(...) j’ai vraisemblablement dû dire que cette phrase, à savoir “Auschwitz ne s’explique pas”, est fausse déjà au niveau structurel, puisque ce qui est a toujours une explication, même si cette explication est par nature purement arbitraire, erronée, quelconque, mais c’est un fait qu’un fait a au moins deux existences, l’une factuelle et l’autre, pour ainsi dire, spirituelle, un mode d’existence spirituel qui n’est autre qu’une explication, un amoncellement d’explications, et qui plus est, une surexplication des faits, ce qui revient en fin de compte à les annihiler, ou tout au moins à les brouiller ; cette malheureuse phrase - “Auschwitz ne s’explique pas”- est aussi une explication, elle sert au malheureux auteur à expliquer que nous devons passer Auschwitz sous silence, qu’Aushwitz n’est pas, ou plutôt n’a pas été, car n’est-ce pas, seules les choses qui ne sont pas ou n’ont pas été ne sont pas explicables. Cependant, j’ai sans doute dû dire qu’Auschwitz a été, et donc est, et qu’il y a donc une explication, et qu’il n’y a justement pas d’explication au fait qu’Auschwitz n’a pas été, c’est à dire qu’on ne pourrait pas expliquer qu’Auschwitz n’ait pas été, ne se soit pas produit, qu’un état du monde ne se soit pas réalisé dans le fait nommé “Auschwitz”.

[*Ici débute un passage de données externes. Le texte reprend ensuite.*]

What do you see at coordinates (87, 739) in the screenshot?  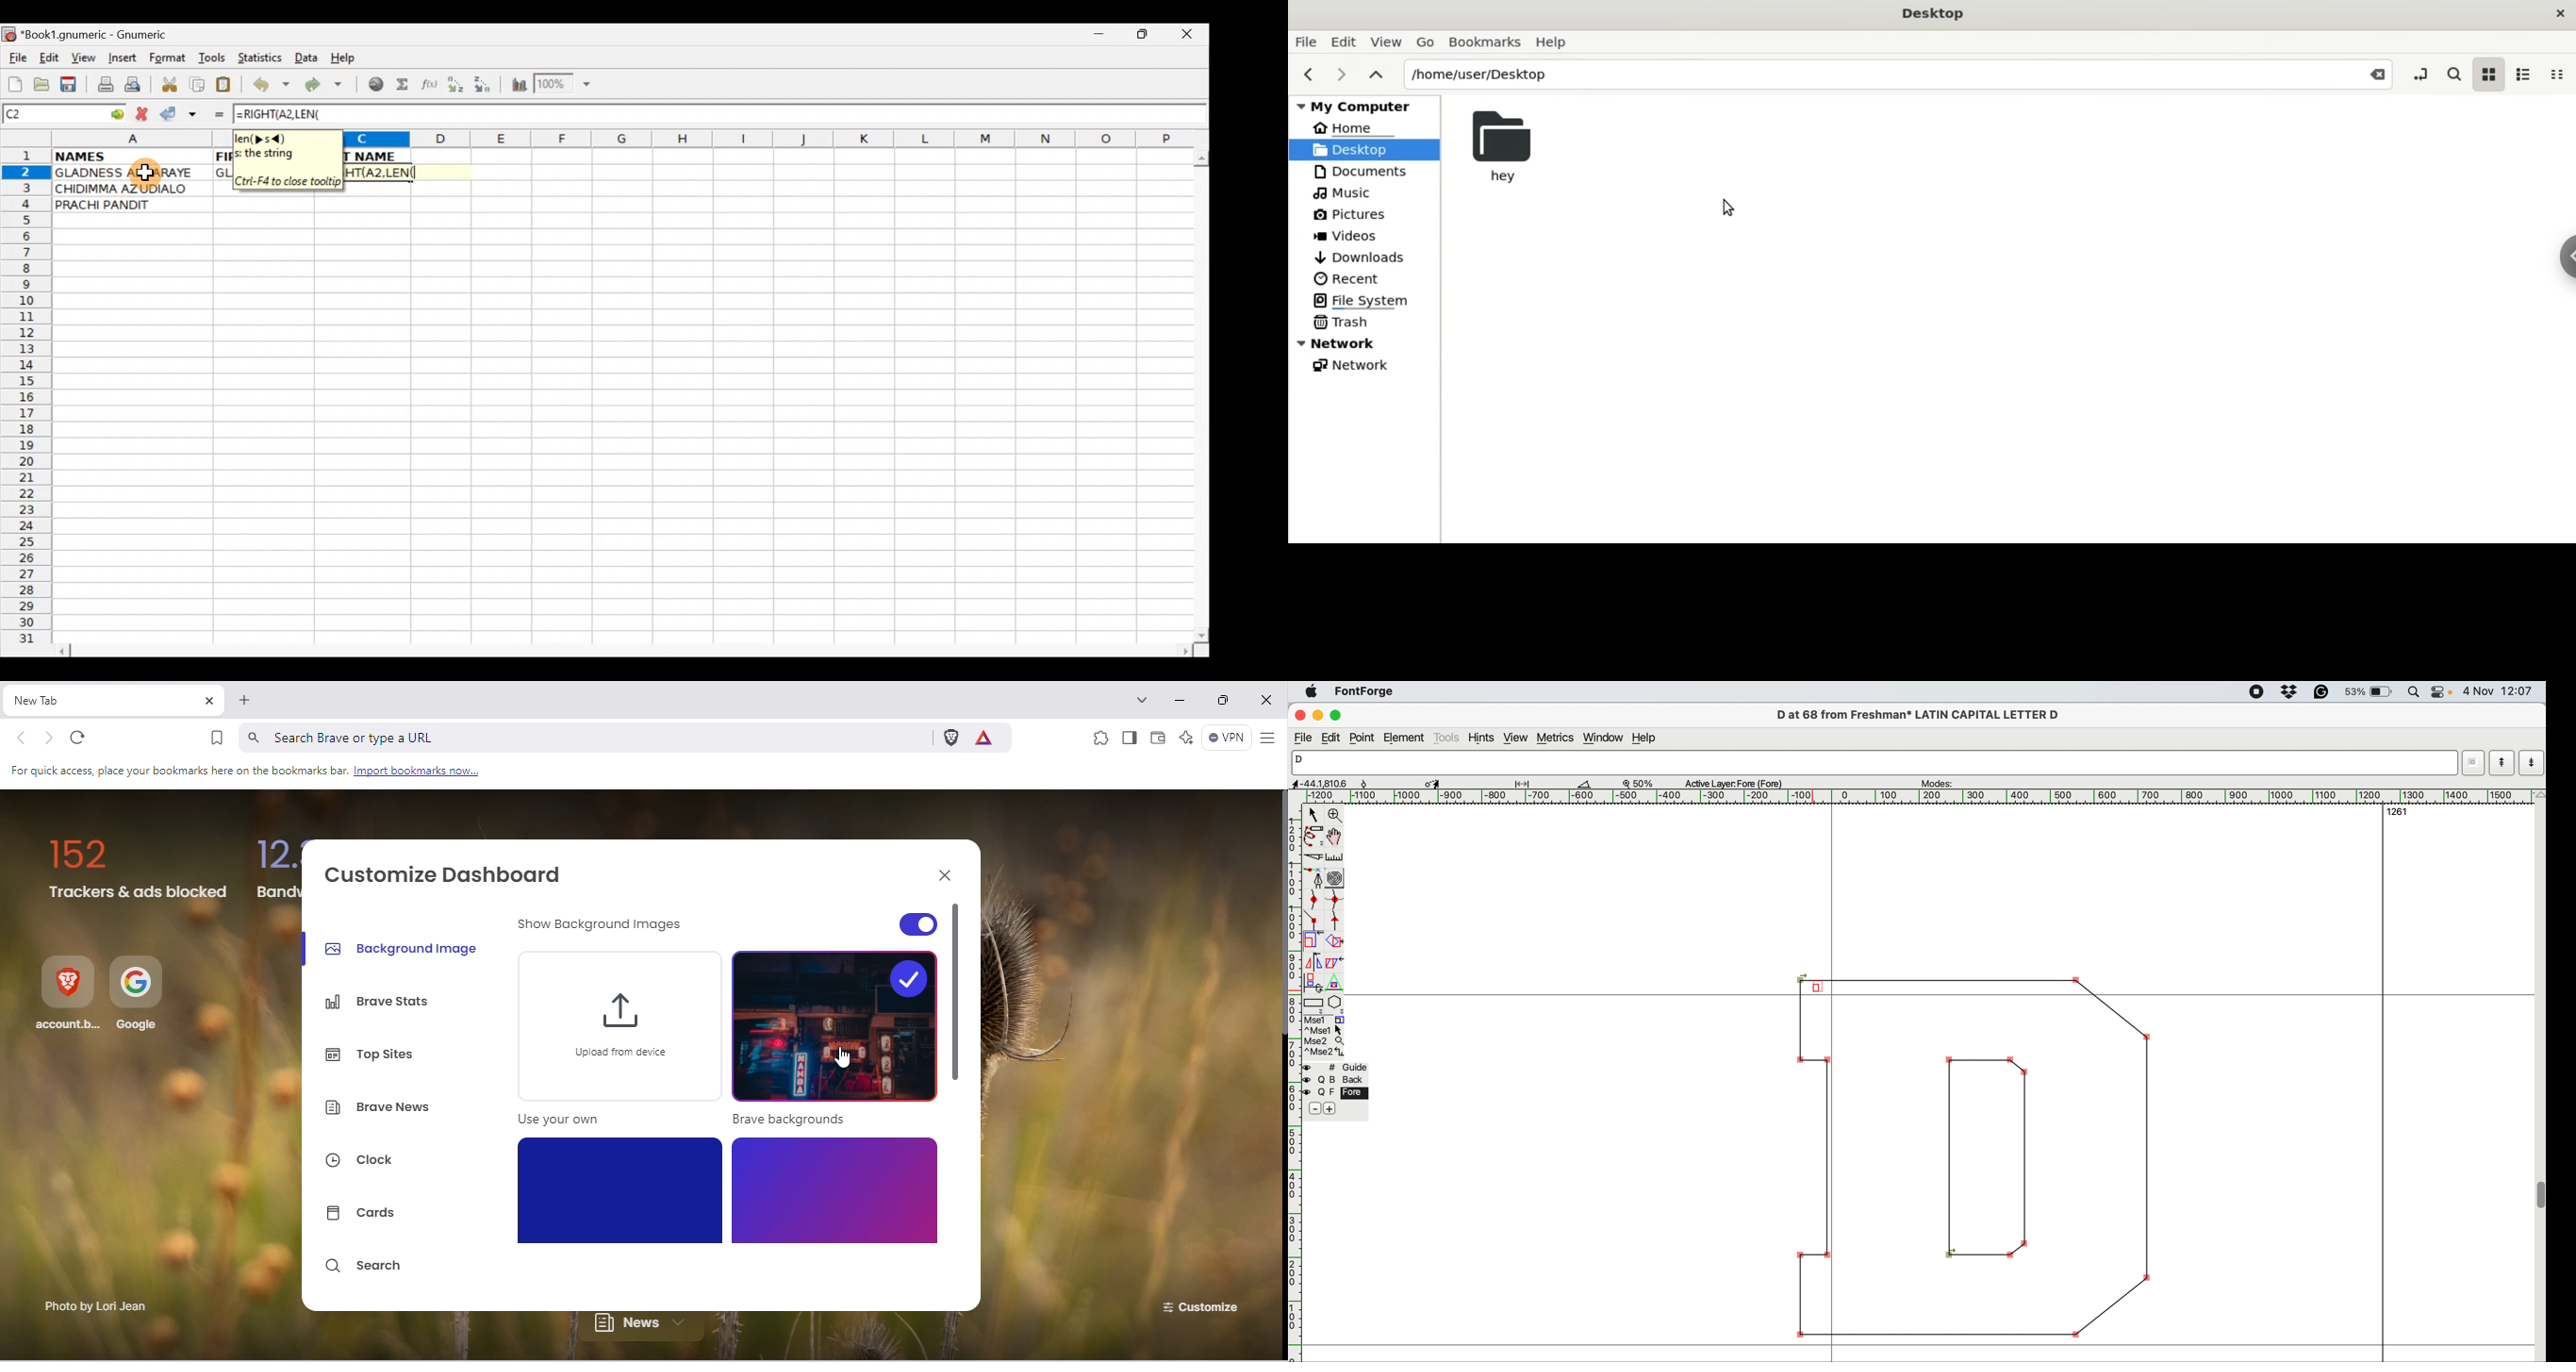 I see `Reload this page` at bounding box center [87, 739].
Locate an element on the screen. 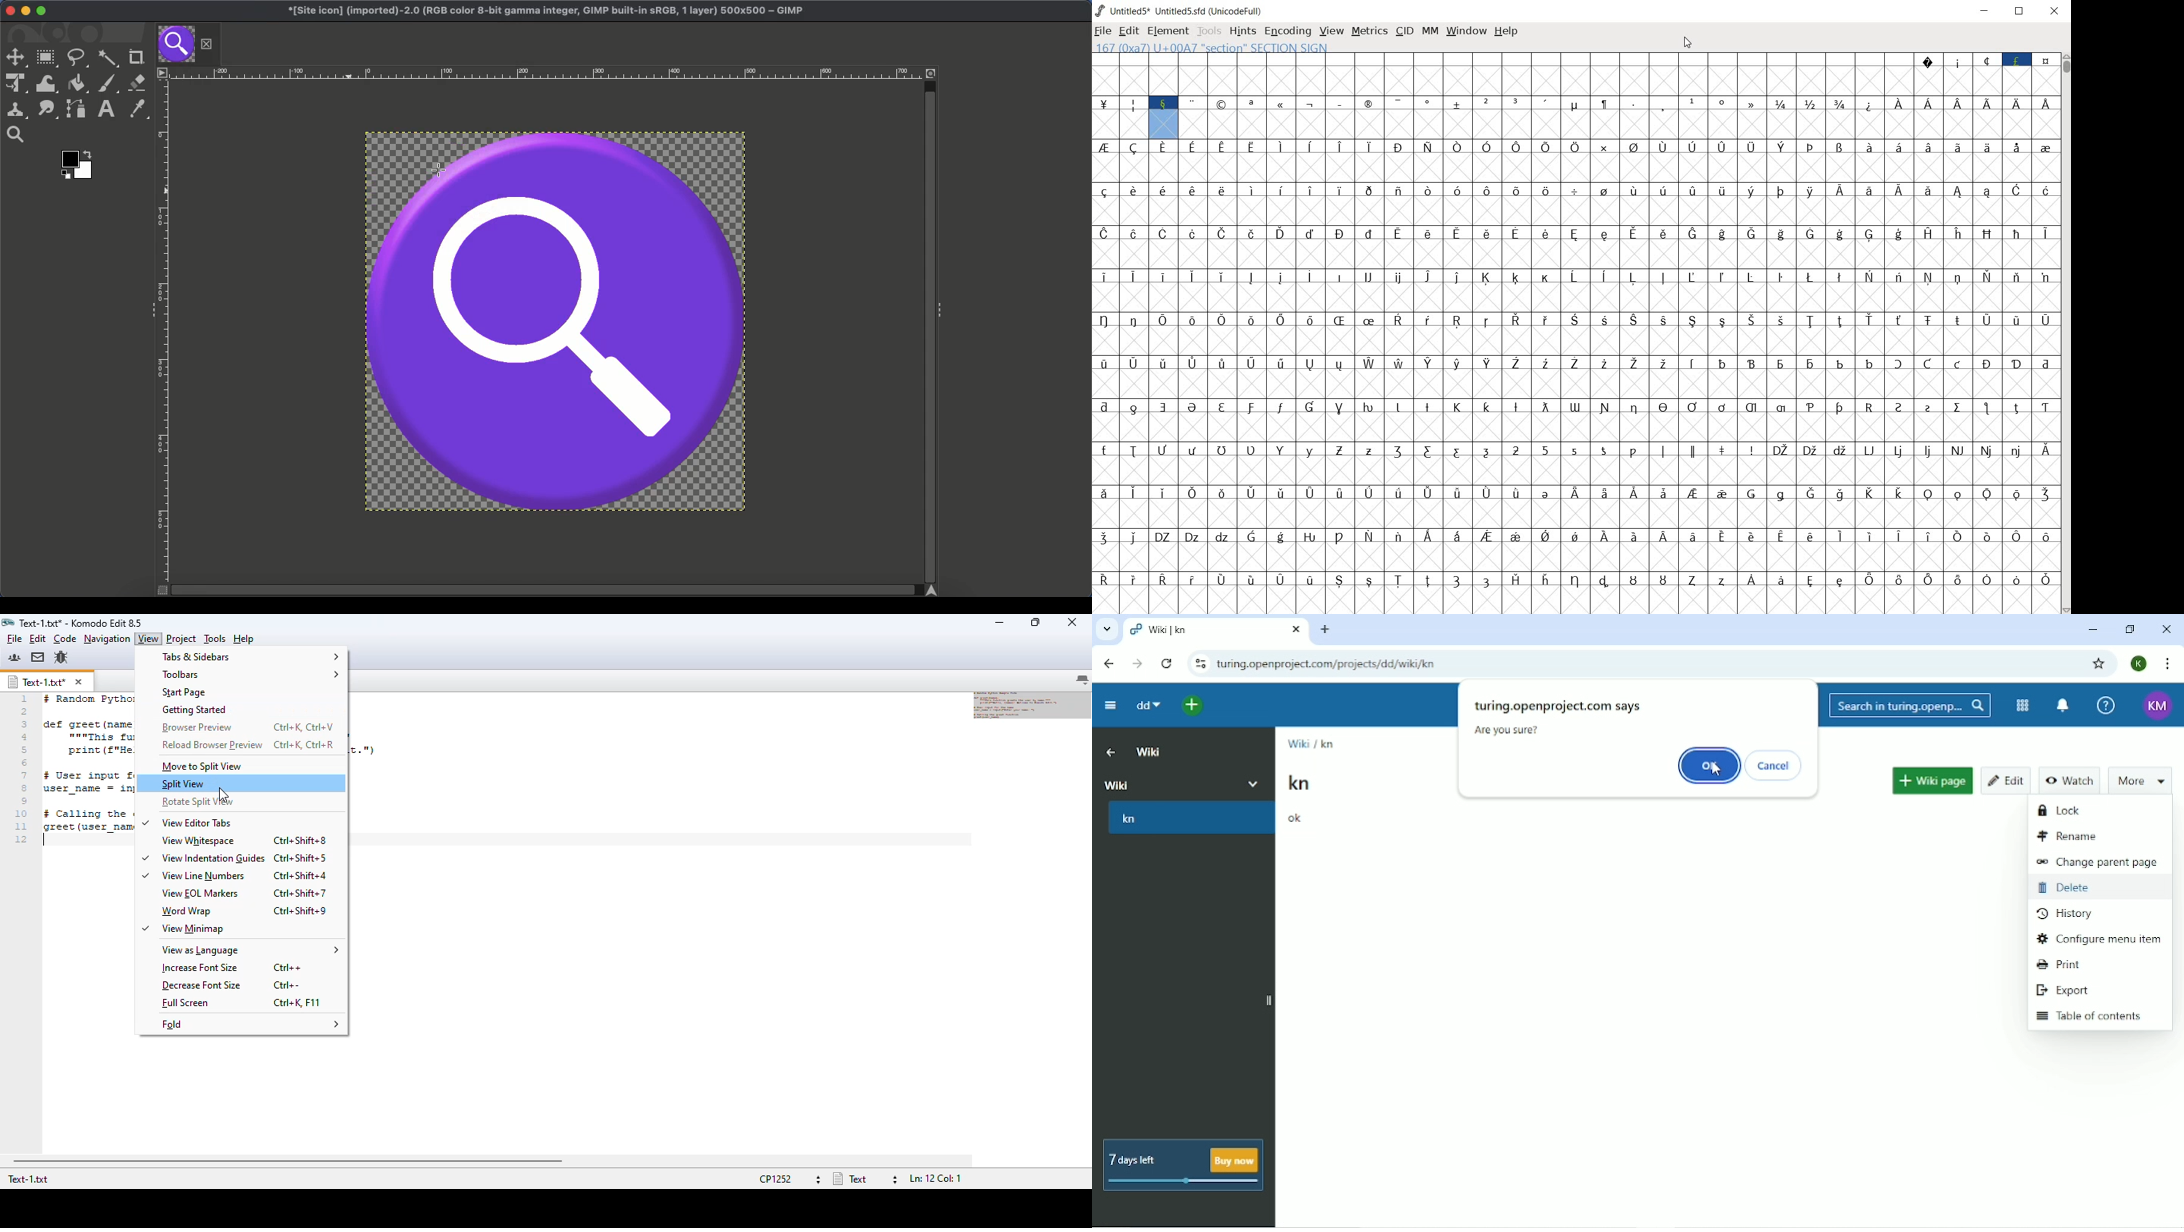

« et cessez enfin de répéter, dis-je vraisemblablement, qu’Auschwitz est le fruit de forces irrationnelles, inconcevables pour la raison, parce que le mal a toujours une explication rationnelle […] en revanche, dis-je vraisemblablement, écoutez-moi bien, ce qui est réellement irrationnel et qui n’a vraiment pas d’explication, ce n’est pas le mal, au contraire : c’est le bien. »
« Auschwitz, dis-je à ma femme, m’est apparu par la suite comme une exacerbation des vertus qu’on m’inculquait depuis ma prime jeunesse. Oui, c’est alors, durant mon enfance, durant mon éducation qu’a commencé mon impardonnable anéantissement, ma survie jamais survécue… »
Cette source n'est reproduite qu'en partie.